Tasmanian electoral analyst Kevin Bonham also described the events as a "massive polling failure".
"Pollsters will have to look at whether their sampling was unrepresentative." He said he suspected that polling companies tinkered with the raw numbers and made adjustments to stop polls swinging wildly from poll to poll.
"I don't have direct evidence of that, nobody wants to be pushing polling that bounces around too much," he was quoted as saying by the Financial Review.
As of Sunday, Bonham said there seemed to be a three per cent error across every poll in the past two weeks, which is far outside the usual margin for error.
"It's like one poll can be three per cent out and that's what you would sort of expect now and then by random chance. But all the polls being out by that amount in the same direction and getting all the same results is something that absolutely cannot happen by random chance," he said.

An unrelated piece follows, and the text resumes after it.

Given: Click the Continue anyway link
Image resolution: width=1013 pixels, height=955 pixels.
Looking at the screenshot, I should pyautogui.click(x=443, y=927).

According to Bonham, a number of factors might have been at play, including unrepresentative samples, oversampling people who are politically engaged and herding (when polling firms adjust their results to more closely match competitors out of fear of being wrong).
And while compulsory voting may have protected Australia against inaccurate polling in the past, some experts believe it was also a contributor to what happened this time.

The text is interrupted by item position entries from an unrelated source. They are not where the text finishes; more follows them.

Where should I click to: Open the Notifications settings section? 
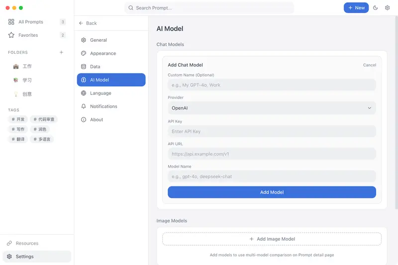click(103, 106)
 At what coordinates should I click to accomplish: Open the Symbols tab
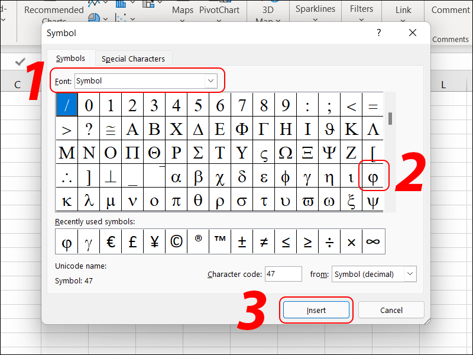tap(70, 58)
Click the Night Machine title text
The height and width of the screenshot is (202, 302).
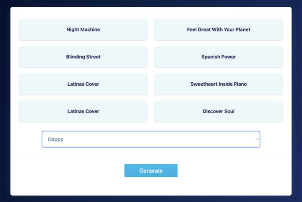(x=83, y=30)
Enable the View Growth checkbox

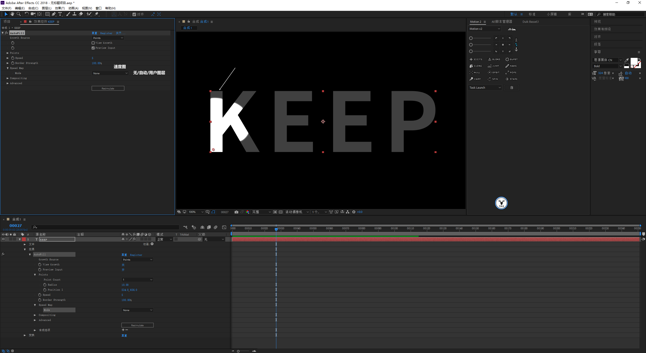point(93,43)
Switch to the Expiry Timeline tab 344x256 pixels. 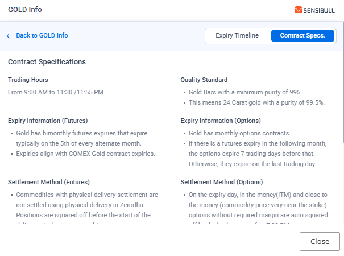[237, 36]
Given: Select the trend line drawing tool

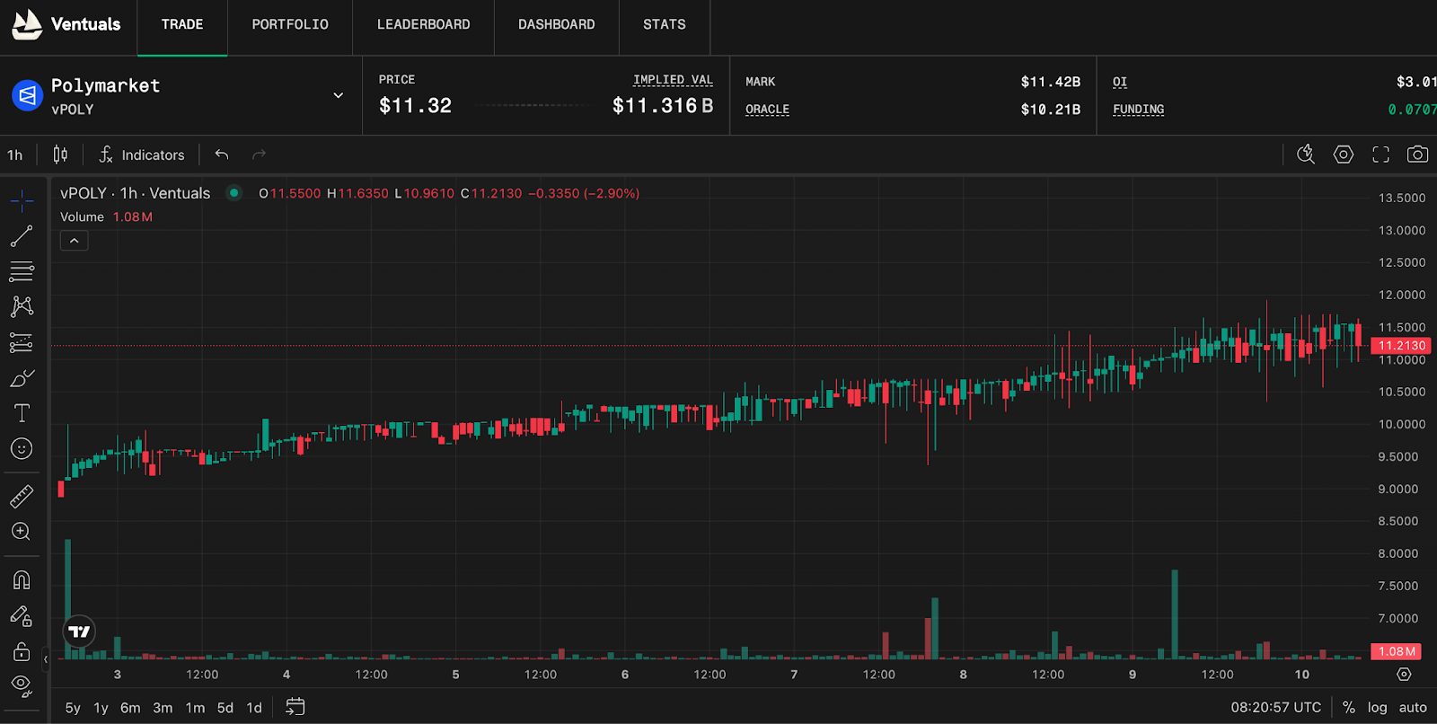Looking at the screenshot, I should click(x=22, y=236).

Writing in The Conversation on Sunday, University of Melbourne statistician Adrian Beaumont said people with higher education levels are more likely to respond to polls, potentially skewing the results.
When it comes to voluntary voting systems, this factor does not have as much of an effect as educated people are also more likely to be vote, he argued.
Political scientist Dr Andy Marks, however, said the issues were largely due to the fact mainstream polling companies have not been able to keep up with technology. The mobile age has affected pollster ability to generate random samples, he said.
"The old idea of ringing up somebody on the landline and asking them who they'll vote for is redundant and has kind of been redundant, I think, for the last three or four years," he said.
According to Marks, polling companies also failed to take into account the real-time sentiment displayed on social media when calculating their results.
But Griffith University data scientist Professor Bela Stantic predicted the conservative coalition would sweep the victory.
Stantic threw millions of tweets through his programmes to find out what people were thinking about the election in Australia.
He said there were a number of factors at play, including sample sizes, the unpredictability of mobile phones, and a fundamental difference in how upfront people choose to be on social media versus in a phone poll.
"Firstly, my samples are much bigger," he told news.com.au. "I collected about two million relevant tweets from about half a million accounts. It's a very big sample size from all around Australia."
He said his research had shown 5 per cent of social media data equated to a 95 per cent accuracy, if you have enough data.
He said the two million tweets he analysed in just a few days made up a greater representation of people than polls of 1,000 people. He estimated his tweets equated to half a million people.
He also said the shift in opinion polling from landlines to mobile phone can make for inaccuracies.
"These polls are actually using phone lines which are not landlines anymore. People on mobile phones move around, so it's not a clear prediction," Stantic said.
He also said people are more "honest" on social media or talking to their friends about their sentiments on elections, but might be more "hesitant" when it comes to a phone-based poll.